:: Given data ::

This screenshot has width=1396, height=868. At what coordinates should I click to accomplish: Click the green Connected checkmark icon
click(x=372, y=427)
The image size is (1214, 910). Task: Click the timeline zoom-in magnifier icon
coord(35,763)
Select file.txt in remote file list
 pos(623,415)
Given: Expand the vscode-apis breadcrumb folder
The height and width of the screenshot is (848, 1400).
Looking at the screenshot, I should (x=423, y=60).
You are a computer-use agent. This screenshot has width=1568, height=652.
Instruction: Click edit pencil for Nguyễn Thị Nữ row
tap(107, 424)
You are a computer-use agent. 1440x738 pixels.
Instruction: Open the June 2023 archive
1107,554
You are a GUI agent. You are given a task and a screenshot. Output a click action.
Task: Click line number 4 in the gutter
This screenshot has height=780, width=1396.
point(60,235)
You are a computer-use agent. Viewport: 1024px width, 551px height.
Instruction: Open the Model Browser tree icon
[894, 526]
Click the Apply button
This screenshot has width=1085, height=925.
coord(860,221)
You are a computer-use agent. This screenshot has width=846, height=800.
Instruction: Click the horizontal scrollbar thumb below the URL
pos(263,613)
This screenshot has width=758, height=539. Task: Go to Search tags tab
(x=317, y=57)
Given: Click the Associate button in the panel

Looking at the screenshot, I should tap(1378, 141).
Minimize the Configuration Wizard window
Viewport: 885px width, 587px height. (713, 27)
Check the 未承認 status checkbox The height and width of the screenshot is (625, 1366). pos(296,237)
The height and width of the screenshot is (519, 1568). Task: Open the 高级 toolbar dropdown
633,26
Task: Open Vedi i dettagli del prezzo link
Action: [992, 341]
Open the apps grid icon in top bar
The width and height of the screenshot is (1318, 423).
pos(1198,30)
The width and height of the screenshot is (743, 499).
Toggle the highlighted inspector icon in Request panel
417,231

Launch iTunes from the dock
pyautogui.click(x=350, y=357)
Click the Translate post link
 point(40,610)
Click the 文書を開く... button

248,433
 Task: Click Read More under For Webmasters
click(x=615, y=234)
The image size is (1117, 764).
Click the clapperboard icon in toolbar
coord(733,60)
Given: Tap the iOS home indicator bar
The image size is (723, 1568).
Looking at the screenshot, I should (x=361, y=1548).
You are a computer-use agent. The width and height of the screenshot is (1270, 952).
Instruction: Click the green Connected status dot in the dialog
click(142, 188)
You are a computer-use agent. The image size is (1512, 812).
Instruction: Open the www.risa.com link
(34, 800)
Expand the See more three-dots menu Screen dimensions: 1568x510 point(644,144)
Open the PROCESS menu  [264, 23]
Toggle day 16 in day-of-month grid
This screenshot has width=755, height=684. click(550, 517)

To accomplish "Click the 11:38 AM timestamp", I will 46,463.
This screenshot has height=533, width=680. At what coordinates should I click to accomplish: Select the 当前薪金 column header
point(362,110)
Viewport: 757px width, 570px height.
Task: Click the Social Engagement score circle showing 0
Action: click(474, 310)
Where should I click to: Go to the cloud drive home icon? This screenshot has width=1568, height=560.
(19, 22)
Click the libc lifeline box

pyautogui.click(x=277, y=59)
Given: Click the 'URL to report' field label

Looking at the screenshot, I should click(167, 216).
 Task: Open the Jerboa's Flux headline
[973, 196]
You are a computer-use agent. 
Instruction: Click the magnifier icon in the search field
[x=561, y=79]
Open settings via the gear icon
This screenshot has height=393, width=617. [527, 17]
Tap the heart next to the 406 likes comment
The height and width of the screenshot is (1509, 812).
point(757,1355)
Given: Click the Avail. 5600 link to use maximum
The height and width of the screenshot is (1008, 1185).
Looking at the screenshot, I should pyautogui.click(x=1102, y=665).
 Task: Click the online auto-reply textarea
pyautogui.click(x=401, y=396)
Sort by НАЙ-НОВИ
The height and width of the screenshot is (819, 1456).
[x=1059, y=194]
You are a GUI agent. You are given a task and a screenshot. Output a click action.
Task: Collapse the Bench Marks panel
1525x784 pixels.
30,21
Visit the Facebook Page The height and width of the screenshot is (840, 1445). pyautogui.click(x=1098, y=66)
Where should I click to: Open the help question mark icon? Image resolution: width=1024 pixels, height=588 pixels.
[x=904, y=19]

:::

» What this task involves:
Put every line of the material above into a Markdown table with two columns, Row for a running number and Text for the line itself. Skip the blank lines.

» Task result:
| Row | Text |
|---|---|
| 1 | This screenshot has width=1396, height=868. At what coordinates should I click to accomplish: Click the green Connected checkmark icon |
| 2 | click(x=372, y=427) |
| 3 | The image size is (1214, 910). Task: Click the timeline zoom-in magnifier icon |
| 4 | coord(35,763) |
| 5 | Select file.txt in remote file list |
| 6 |  pos(623,415) |
| 7 | Given: Expand the vscode-apis breadcrumb folder |
| 8 | The height and width of the screenshot is (848, 1400). |
| 9 | Looking at the screenshot, I should (x=423, y=60). |
| 10 | You are a computer-use agent. This screenshot has width=1568, height=652. |
| 11 | Instruction: Click edit pencil for Nguyễn Thị Nữ row |
| 12 | tap(107, 424) |
| 13 | You are a computer-use agent. 1440x738 pixels. |
| 14 | Instruction: Open the June 2023 archive |
| 15 | 1107,554 |
| 16 | You are a GUI agent. You are given a task and a screenshot. Output a click action. |
| 17 | Task: Click line number 4 in the gutter |
| 18 | This screenshot has height=780, width=1396. |
| 19 | point(60,235) |
| 20 | You are a computer-use agent. Viewport: 1024px width, 551px height. |
| 21 | Instruction: Open the Model Browser tree icon |
| 22 | [894, 526] |
| 23 | Click the Apply button |
| 24 | This screenshot has width=1085, height=925. |
| 25 | coord(860,221) |
| 26 | You are a computer-use agent. This screenshot has width=846, height=800. |
| 27 | Instruction: Click the horizontal scrollbar thumb below the URL |
| 28 | pos(263,613) |
| 29 | This screenshot has width=758, height=539. Task: Go to Search tags tab |
| 30 | (x=317, y=57) |
| 31 | Given: Click the Associate button in the panel |
| 32 | Looking at the screenshot, I should tap(1378, 141). |
| 33 | Minimize the Configuration Wizard window |
| 34 | Viewport: 885px width, 587px height. (713, 27) |
| 35 | Check the 未承認 status checkbox The height and width of the screenshot is (625, 1366). pos(296,237) |
| 36 | The height and width of the screenshot is (519, 1568). Task: Open the 高级 toolbar dropdown |
| 37 | 633,26 |
| 38 | Task: Open Vedi i dettagli del prezzo link |
| 39 | Action: [992, 341] |
| 40 | Open the apps grid icon in top bar |
| 41 | The width and height of the screenshot is (1318, 423). |
| 42 | pos(1198,30) |
| 43 | The width and height of the screenshot is (743, 499). |
| 44 | Toggle the highlighted inspector icon in Request panel |
| 45 | 417,231 |
| 46 | Launch iTunes from the dock |
| 47 | pyautogui.click(x=350, y=357) |
| 48 | Click the Translate post link |
| 49 |  point(40,610) |
| 50 | Click the 文書を開く... button |
| 51 | 248,433 |
| 52 |  Task: Click Read More under For Webmasters |
| 53 | click(x=615, y=234) |
| 54 | The image size is (1117, 764). |
| 55 | Click the clapperboard icon in toolbar |
| 56 | coord(733,60) |
| 57 | Given: Tap the iOS home indicator bar |
| 58 | The image size is (723, 1568). |
| 59 | Looking at the screenshot, I should (x=361, y=1548). |
| 60 | You are a computer-use agent. The width and height of the screenshot is (1270, 952). |
| 61 | Instruction: Click the green Connected status dot in the dialog |
| 62 | click(142, 188) |
| 63 | You are a computer-use agent. The image size is (1512, 812). |
| 64 | Instruction: Open the www.risa.com link |
| 65 | (34, 800) |
| 66 | Expand the See more three-dots menu Screen dimensions: 1568x510 point(644,144) |
| 67 | Open the PROCESS menu  [264, 23] |
| 68 | Toggle day 16 in day-of-month grid |
| 69 | This screenshot has width=755, height=684. click(550, 517) |
| 70 | To accomplish "Click the 11:38 AM timestamp", I will 46,463. |
| 71 | This screenshot has height=533, width=680. At what coordinates should I click to accomplish: Select the 当前薪金 column header |
| 72 | point(362,110) |
| 73 | Viewport: 757px width, 570px height. |
| 74 | Task: Click the Social Engagement score circle showing 0 |
| 75 | Action: click(474, 310) |
| 76 | Where should I click to: Go to the cloud drive home icon? This screenshot has width=1568, height=560. |
| 77 | (19, 22) |
| 78 | Click the libc lifeline box |
| 79 | pyautogui.click(x=277, y=59) |
| 80 | Given: Click the 'URL to report' field label |
| 81 | Looking at the screenshot, I should click(167, 216). |
| 82 |  Task: Open the Jerboa's Flux headline |
| 83 | [973, 196] |
| 84 | You are a computer-use agent.  |
| 85 | Instruction: Click the magnifier icon in the search field |
| 86 | [x=561, y=79] |
| 87 | Open settings via the gear icon |
| 88 | This screenshot has height=393, width=617. [527, 17] |
| 89 | Tap the heart next to the 406 likes comment |
| 90 | The height and width of the screenshot is (1509, 812). |
| 91 | point(757,1355) |
| 92 | Given: Click the Avail. 5600 link to use maximum |
| 93 | The height and width of the screenshot is (1008, 1185). |
| 94 | Looking at the screenshot, I should pyautogui.click(x=1102, y=665). |
| 95 |  Task: Click the online auto-reply textarea |
| 96 | pyautogui.click(x=401, y=396) |
| 97 | Sort by НАЙ-НОВИ |
| 98 | The height and width of the screenshot is (819, 1456). |
| 99 | [x=1059, y=194] |
| 100 | You are a GUI agent. You are given a task and a screenshot. Output a click action. |
| 101 | Task: Collapse the Bench Marks panel |
| 102 | 1525x784 pixels. |
| 103 | 30,21 |
| 104 | Visit the Facebook Page The height and width of the screenshot is (840, 1445). pyautogui.click(x=1098, y=66) |
| 105 | Where should I click to: Open the help question mark icon? Image resolution: width=1024 pixels, height=588 pixels. |
| 106 | [x=904, y=19] |